__Task prompt__
Please transcribe exactly, and only, the lines of the data below between the line holding "Given: Select 本地磁盘 (C:) in navigation tree" and the line holding "Given: Open the API circle icon", inclusive.

Stored records:
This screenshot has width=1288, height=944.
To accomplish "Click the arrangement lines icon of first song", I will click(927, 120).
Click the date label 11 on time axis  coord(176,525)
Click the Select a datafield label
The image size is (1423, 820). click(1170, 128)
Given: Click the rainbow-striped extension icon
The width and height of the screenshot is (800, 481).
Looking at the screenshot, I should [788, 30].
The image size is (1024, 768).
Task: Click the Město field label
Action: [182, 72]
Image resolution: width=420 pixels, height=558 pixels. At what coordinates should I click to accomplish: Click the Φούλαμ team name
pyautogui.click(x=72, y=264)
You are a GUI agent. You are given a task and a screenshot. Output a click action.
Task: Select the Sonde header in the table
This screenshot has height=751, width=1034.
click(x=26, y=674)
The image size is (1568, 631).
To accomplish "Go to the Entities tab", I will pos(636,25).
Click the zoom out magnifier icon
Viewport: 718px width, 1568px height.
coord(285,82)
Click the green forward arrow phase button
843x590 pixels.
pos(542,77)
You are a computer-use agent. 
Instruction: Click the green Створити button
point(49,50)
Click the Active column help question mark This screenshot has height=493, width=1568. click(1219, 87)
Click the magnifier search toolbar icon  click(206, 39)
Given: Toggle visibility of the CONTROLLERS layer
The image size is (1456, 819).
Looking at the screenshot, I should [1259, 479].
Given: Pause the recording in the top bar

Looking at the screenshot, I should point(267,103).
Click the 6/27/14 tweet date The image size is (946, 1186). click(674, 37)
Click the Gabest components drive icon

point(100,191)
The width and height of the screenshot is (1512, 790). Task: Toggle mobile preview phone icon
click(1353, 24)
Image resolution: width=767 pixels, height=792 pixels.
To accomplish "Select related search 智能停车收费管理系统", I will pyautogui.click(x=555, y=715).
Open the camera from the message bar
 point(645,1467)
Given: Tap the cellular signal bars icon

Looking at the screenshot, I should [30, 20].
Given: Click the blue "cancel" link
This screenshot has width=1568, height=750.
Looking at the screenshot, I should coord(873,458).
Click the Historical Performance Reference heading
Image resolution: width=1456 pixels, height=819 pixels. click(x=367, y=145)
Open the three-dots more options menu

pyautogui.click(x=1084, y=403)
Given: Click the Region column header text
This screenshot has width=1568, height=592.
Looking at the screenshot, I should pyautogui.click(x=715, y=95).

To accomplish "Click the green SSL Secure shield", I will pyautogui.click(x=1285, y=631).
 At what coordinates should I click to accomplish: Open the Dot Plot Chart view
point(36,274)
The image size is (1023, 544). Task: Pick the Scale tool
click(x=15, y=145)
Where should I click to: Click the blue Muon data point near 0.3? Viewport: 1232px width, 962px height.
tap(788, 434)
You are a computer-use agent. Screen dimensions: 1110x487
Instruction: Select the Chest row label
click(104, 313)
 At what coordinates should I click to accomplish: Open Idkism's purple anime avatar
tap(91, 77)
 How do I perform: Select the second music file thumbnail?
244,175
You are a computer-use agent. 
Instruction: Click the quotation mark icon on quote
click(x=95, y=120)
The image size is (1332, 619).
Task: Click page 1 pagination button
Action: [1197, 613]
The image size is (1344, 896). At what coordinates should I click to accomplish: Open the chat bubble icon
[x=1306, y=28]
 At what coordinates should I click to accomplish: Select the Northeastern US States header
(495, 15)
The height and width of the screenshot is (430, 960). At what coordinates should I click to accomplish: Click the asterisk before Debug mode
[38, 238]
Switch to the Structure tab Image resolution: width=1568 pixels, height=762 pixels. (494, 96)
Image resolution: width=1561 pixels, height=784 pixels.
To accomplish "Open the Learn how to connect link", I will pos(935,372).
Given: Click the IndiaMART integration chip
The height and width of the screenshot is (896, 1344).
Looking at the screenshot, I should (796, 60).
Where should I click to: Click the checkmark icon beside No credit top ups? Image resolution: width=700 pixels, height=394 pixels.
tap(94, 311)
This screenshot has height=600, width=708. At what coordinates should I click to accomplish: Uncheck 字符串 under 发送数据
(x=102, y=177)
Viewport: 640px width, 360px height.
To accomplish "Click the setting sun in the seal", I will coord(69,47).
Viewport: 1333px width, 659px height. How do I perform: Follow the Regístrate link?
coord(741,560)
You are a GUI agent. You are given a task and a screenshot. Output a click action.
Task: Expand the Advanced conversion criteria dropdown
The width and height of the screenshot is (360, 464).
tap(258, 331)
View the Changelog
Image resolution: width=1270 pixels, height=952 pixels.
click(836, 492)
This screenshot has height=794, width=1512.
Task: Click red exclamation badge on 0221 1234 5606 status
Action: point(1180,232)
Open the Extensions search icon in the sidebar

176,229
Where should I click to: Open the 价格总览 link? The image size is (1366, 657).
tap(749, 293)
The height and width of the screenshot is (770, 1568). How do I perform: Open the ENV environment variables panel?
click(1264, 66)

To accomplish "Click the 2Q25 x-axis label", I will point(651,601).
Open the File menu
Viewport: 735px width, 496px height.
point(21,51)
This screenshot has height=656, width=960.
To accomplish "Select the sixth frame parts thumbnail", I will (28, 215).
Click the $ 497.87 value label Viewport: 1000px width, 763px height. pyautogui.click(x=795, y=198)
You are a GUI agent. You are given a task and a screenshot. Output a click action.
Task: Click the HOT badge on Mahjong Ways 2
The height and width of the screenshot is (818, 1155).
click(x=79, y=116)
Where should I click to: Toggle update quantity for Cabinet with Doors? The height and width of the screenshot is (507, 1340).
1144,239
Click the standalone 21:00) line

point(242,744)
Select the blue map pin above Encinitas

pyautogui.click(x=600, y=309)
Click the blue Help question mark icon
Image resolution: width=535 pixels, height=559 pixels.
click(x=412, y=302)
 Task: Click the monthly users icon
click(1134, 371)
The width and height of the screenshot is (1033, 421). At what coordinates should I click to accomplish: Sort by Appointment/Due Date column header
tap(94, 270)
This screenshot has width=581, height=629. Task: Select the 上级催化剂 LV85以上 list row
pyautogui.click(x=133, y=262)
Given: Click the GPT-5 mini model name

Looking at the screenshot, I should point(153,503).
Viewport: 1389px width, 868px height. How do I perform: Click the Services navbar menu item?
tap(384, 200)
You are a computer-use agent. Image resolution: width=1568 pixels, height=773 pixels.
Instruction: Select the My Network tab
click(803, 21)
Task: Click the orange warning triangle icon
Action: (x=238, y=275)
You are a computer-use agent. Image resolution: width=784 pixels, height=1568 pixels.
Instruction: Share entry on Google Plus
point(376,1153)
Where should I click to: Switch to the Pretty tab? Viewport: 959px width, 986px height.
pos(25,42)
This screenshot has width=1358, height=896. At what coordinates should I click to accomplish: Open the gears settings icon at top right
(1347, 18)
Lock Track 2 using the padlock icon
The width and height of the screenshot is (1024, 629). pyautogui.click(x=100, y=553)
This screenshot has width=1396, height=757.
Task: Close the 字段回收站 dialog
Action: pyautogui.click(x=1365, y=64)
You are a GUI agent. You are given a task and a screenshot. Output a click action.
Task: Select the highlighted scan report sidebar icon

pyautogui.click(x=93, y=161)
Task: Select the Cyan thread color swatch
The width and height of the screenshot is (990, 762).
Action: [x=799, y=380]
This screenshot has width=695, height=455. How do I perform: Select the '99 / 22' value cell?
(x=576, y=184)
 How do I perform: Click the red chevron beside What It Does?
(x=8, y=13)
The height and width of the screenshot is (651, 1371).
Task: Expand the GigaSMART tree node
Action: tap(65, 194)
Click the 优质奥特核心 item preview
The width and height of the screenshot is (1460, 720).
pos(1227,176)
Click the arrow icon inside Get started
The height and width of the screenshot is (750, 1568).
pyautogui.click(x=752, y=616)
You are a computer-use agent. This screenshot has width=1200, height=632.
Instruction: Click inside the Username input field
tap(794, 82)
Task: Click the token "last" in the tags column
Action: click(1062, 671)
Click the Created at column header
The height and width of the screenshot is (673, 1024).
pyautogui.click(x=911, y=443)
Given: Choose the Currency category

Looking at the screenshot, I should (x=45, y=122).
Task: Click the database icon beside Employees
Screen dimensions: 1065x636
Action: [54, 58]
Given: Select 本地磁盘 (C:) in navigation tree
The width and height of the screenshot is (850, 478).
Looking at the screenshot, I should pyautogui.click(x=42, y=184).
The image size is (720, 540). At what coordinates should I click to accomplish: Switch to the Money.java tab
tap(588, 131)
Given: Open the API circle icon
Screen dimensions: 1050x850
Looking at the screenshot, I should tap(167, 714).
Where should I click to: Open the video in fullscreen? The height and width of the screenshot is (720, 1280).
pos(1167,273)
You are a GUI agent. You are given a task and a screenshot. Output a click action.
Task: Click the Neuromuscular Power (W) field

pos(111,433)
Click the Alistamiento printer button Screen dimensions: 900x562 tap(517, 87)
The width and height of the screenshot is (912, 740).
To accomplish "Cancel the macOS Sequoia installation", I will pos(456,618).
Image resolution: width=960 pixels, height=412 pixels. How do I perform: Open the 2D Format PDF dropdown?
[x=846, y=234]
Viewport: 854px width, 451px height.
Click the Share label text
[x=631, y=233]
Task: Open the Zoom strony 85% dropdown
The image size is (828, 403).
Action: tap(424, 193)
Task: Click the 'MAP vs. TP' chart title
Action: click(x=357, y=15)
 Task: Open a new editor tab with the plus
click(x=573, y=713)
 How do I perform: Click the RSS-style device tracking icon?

__Your solution__
Given: Select 本地磁盘 (C:) in navigation tree
The width and height of the screenshot is (850, 478).
Looking at the screenshot, I should pyautogui.click(x=42, y=184).
The image size is (720, 540). At what coordinates should I click to accomplish: Switch to the Money.java tab
tap(588, 131)
Given: Open the API circle icon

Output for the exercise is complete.